Le nouveau pacte de sécurité entre l’Australie, les Etats-Unis et la Grande-Bretagne, annoncé mercredi par le président américain Joe Biden, prévoit aussi une collaboration étroite entre Washington et Canberra en matière de cyberdéfense, et d’intelligence artificielle notamment.

– « Coup dans le dos » –

L’annonce de cette alliance n’a pas non plus manqué de susciter l’ire de la France, qui voit lui échapper un contrat de 90 milliards de dollars australiens (56 milliards d’euros) pour fournir à l’Australie 12 sous-marins à propulsion.

Une annonce dont la « gravité exceptionnelle » a amené Paris à rappeler vendredi pour consultations ses ambassadeurs aux Etats-Unis et en Australie, une première.

Le ministre français des Affaires étrangères Jean-Yves Le Drian avait auparavant déploré une « décision unilatérale, brutale, imprévisible », tandis que le secrétaire d’Etat aux Affaires européennes Clément Beaune avait renchéri : « Je ne vois pas comment on peut faire confiance au partenaire australien », en référence aux négociations d’accords de libre-échange en cours entre la Commission européenne et l’Australie.

M. Morrison, s’est défendu, affirmant que cette information avait été « transmise directement au président, au ministre des Affaires étrangères et au ministre de la Défense », tout en disant comprendre leur « déception ».

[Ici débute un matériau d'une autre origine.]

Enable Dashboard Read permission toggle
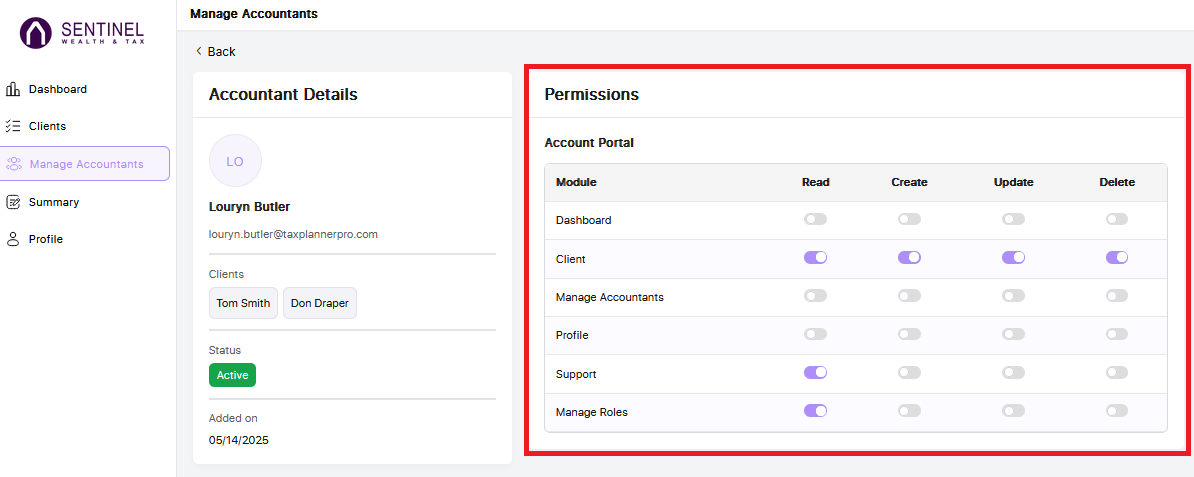 pyautogui.click(x=816, y=219)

« Lorsque j’ai rencontré le Président à la fin du mois de juin, je lui ai clairement fait part (…) de nos inquiétudes concernant la capacité des sous-marins conventionnels à faire face au nouvel environnement stratégique », a affirmé le Premier ministre sur la radio FIVEaa d’Adelaïde.

« Et je lui ai très clairement dit que c’était une question sur laquelle l’Australie devait se décider en prenant en compte son intérêt national ».

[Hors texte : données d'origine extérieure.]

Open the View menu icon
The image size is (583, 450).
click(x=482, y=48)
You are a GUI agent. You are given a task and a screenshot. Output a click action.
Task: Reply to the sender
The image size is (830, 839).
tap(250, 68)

De Washington vendredi soir, sa ministre des Affaires étrangères Marise Payne a abondé: « Je comprends parfaitement la déception.(…) Mais nous continuerons à travailler de manière constructive et en étroite collaboration avec nos collègues français ».

– « Assurer la paix » –

Le chef du gouvernement australien a martelé dans différentes interviews que son gouvernement répondait à l’actuelle situation dans la région Asie-Pacifique, où les territoires sont de plus en plus disputés et où la rivalité s’intensifie.

L’Australie a « tout à fait conscience » de la capacité des sous-marins nucléaires chinois et des dépenses militaires croissantes de Pékin, a-t-il déclaré à la télévision Channel Seven.

« Nous souhaitons nous assurer que les eaux internationales demeurent internationales tout comme l’espace aérien et que la règle de droit s’applique de la même manière partout », a-t-il déclaré.

Canberra souhaite s’assurer qu’il n’y a pas de « zones interdites » dans les régions régies par le droit international, a précisé le Premier ministre australien.

En toile de fond c’est la montée en puissance de la Chine qui est la véritable raison de cette alliance.

– Tensions commerciales –

Elle revendique la quasi-totalité de la mer de Chine méridionale, riche en ressources naturelles et par laquelle transite chaque année des milliards de dollars de marchandises, et rejette les prétentions territoriales des autres riverains: Vietnam, Malaisie, Brunei, de Taïwan et Philippines.

La Chine a été accusée de déployer des missiles anti-navires et des missiles sol-air, ignorant une décision de la Cour permanente d’arbitrage (CPA) qui a jugé que en 2016 que Pékin n’a aucun « droit historique » sur cette mer stratégique.

Les tensions commerciales entre Pékin et Canberra n’ont pas cessé de croître depuis 2018. Ces derniers mois, la Chine a imposé de sévères sanctions économiques à l’encontre de nombreux produits australiens.

M. Morrison a affirmé que cette nouvelle alliance, qui est le fruit de plus de 18 mois de discussions avec Washington et la Grande-Bretagne, sera permanente.